* Instructions for the task
Output every record below exactly as it appears.

Extracted material START

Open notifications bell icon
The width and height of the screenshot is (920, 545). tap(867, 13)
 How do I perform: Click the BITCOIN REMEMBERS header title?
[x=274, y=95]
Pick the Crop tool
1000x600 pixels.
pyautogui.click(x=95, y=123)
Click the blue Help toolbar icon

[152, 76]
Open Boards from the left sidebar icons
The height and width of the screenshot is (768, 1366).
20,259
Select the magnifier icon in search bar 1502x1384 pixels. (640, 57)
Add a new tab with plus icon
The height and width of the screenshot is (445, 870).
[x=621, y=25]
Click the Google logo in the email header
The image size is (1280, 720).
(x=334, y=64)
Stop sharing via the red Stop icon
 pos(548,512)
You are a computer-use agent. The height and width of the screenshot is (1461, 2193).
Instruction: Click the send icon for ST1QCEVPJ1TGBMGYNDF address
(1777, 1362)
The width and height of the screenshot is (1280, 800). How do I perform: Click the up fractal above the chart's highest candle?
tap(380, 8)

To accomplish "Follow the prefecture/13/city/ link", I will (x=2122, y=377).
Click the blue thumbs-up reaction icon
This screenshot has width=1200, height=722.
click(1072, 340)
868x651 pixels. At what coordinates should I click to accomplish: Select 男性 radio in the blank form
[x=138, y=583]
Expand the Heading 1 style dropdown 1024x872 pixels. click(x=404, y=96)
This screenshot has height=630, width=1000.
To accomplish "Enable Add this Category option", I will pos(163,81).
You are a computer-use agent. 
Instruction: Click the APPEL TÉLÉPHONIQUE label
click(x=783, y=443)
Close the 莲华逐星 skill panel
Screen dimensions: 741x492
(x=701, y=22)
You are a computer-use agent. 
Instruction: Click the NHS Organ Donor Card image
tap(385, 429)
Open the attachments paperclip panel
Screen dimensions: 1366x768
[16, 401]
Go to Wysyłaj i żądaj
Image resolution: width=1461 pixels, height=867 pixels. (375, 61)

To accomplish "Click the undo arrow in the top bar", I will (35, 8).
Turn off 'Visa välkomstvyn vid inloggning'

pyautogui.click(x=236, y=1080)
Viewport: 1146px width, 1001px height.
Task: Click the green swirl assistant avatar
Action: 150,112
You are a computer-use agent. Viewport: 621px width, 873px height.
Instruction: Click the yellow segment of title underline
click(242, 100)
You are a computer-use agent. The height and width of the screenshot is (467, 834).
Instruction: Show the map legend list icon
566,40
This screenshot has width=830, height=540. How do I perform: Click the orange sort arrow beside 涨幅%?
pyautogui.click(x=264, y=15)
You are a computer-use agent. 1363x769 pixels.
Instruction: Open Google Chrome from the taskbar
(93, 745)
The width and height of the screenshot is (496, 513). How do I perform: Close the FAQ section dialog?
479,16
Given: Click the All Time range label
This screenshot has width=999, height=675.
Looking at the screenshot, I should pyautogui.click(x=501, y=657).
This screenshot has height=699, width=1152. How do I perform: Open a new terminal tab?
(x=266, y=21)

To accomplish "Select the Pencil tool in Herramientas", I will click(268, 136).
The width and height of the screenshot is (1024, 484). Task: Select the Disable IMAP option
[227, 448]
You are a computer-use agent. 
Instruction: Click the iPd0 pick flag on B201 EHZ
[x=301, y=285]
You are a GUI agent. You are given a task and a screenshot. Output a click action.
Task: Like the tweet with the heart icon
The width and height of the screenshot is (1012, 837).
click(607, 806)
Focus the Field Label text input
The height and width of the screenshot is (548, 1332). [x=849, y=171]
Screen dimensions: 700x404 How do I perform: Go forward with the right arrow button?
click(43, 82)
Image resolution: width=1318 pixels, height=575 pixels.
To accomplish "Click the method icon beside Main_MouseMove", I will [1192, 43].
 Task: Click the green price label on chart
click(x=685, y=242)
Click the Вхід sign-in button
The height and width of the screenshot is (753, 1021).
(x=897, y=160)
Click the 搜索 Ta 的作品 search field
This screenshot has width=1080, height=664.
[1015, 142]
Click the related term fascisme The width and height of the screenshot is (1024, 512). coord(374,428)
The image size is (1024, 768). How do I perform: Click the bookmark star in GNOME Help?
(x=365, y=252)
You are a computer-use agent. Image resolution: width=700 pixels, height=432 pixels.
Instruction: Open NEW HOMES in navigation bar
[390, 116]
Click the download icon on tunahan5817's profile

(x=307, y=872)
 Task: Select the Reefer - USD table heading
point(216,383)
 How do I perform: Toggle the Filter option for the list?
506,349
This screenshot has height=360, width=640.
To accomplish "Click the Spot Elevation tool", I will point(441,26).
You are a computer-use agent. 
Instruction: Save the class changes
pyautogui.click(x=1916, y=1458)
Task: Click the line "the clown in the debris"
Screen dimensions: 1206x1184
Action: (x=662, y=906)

Extracted material END

* Task answer
Open notifications bell icon
The width and height of the screenshot is (920, 545). tap(867, 13)
 How do I perform: Click the BITCOIN REMEMBERS header title?
[x=274, y=95]
Pick the Crop tool
1000x600 pixels.
pyautogui.click(x=95, y=123)
Click the blue Help toolbar icon

[152, 76]
Open Boards from the left sidebar icons
The height and width of the screenshot is (768, 1366).
20,259
Select the magnifier icon in search bar 1502x1384 pixels. (640, 57)
Add a new tab with plus icon
The height and width of the screenshot is (445, 870).
[x=621, y=25]
Click the Google logo in the email header
The image size is (1280, 720).
(x=334, y=64)
Stop sharing via the red Stop icon
 pos(548,512)
You are a computer-use agent. The height and width of the screenshot is (1461, 2193).
Instruction: Click the send icon for ST1QCEVPJ1TGBMGYNDF address
(1777, 1362)
The width and height of the screenshot is (1280, 800). How do I perform: Click the up fractal above the chart's highest candle?
tap(380, 8)

To accomplish "Follow the prefecture/13/city/ link", I will (x=2122, y=377).
Click the blue thumbs-up reaction icon
This screenshot has width=1200, height=722.
click(1072, 340)
868x651 pixels. At what coordinates should I click to accomplish: Select 男性 radio in the blank form
[x=138, y=583]
Expand the Heading 1 style dropdown 1024x872 pixels. click(x=404, y=96)
This screenshot has height=630, width=1000.
To accomplish "Enable Add this Category option", I will pos(163,81).
You are a computer-use agent. 
Instruction: Click the APPEL TÉLÉPHONIQUE label
click(x=783, y=443)
Close the 莲华逐星 skill panel
Screen dimensions: 741x492
(x=701, y=22)
You are a computer-use agent. 
Instruction: Click the NHS Organ Donor Card image
tap(385, 429)
Open the attachments paperclip panel
Screen dimensions: 1366x768
[16, 401]
Go to Wysyłaj i żądaj
Image resolution: width=1461 pixels, height=867 pixels. (375, 61)

To accomplish "Click the undo arrow in the top bar", I will (35, 8).
Turn off 'Visa välkomstvyn vid inloggning'

pyautogui.click(x=236, y=1080)
Viewport: 1146px width, 1001px height.
Task: Click the green swirl assistant avatar
Action: 150,112
You are a computer-use agent. Viewport: 621px width, 873px height.
Instruction: Click the yellow segment of title underline
click(242, 100)
You are a computer-use agent. The height and width of the screenshot is (467, 834).
Instruction: Show the map legend list icon
566,40
This screenshot has width=830, height=540. How do I perform: Click the orange sort arrow beside 涨幅%?
pyautogui.click(x=264, y=15)
You are a computer-use agent. 1363x769 pixels.
Instruction: Open Google Chrome from the taskbar
(93, 745)
The width and height of the screenshot is (496, 513). How do I perform: Close the FAQ section dialog?
479,16
Given: Click the All Time range label
This screenshot has width=999, height=675.
Looking at the screenshot, I should pyautogui.click(x=501, y=657).
This screenshot has height=699, width=1152. How do I perform: Open a new terminal tab?
(x=266, y=21)

To accomplish "Select the Pencil tool in Herramientas", I will click(268, 136).
The width and height of the screenshot is (1024, 484). Task: Select the Disable IMAP option
[227, 448]
You are a computer-use agent. 
Instruction: Click the iPd0 pick flag on B201 EHZ
[x=301, y=285]
You are a GUI agent. You are given a task and a screenshot. Output a click action.
Task: Like the tweet with the heart icon
The width and height of the screenshot is (1012, 837).
click(607, 806)
Focus the Field Label text input
The height and width of the screenshot is (548, 1332). [x=849, y=171]
Screen dimensions: 700x404 How do I perform: Go forward with the right arrow button?
click(43, 82)
Image resolution: width=1318 pixels, height=575 pixels.
To accomplish "Click the method icon beside Main_MouseMove", I will [1192, 43].
 Task: Click the green price label on chart
click(x=685, y=242)
Click the Вхід sign-in button
The height and width of the screenshot is (753, 1021).
(x=897, y=160)
Click the 搜索 Ta 的作品 search field
This screenshot has width=1080, height=664.
[1015, 142]
Click the related term fascisme The width and height of the screenshot is (1024, 512). coord(374,428)
The image size is (1024, 768). How do I perform: Click the bookmark star in GNOME Help?
(x=365, y=252)
You are a computer-use agent. Image resolution: width=700 pixels, height=432 pixels.
Instruction: Open NEW HOMES in navigation bar
[390, 116]
Click the download icon on tunahan5817's profile

(x=307, y=872)
 Task: Select the Reefer - USD table heading
point(216,383)
 How do I perform: Toggle the Filter option for the list?
506,349
This screenshot has height=360, width=640.
To accomplish "Click the Spot Elevation tool", I will point(441,26).
You are a computer-use agent. 
Instruction: Save the class changes
pyautogui.click(x=1916, y=1458)
Task: Click the line "the clown in the debris"
Screen dimensions: 1206x1184
Action: (x=662, y=906)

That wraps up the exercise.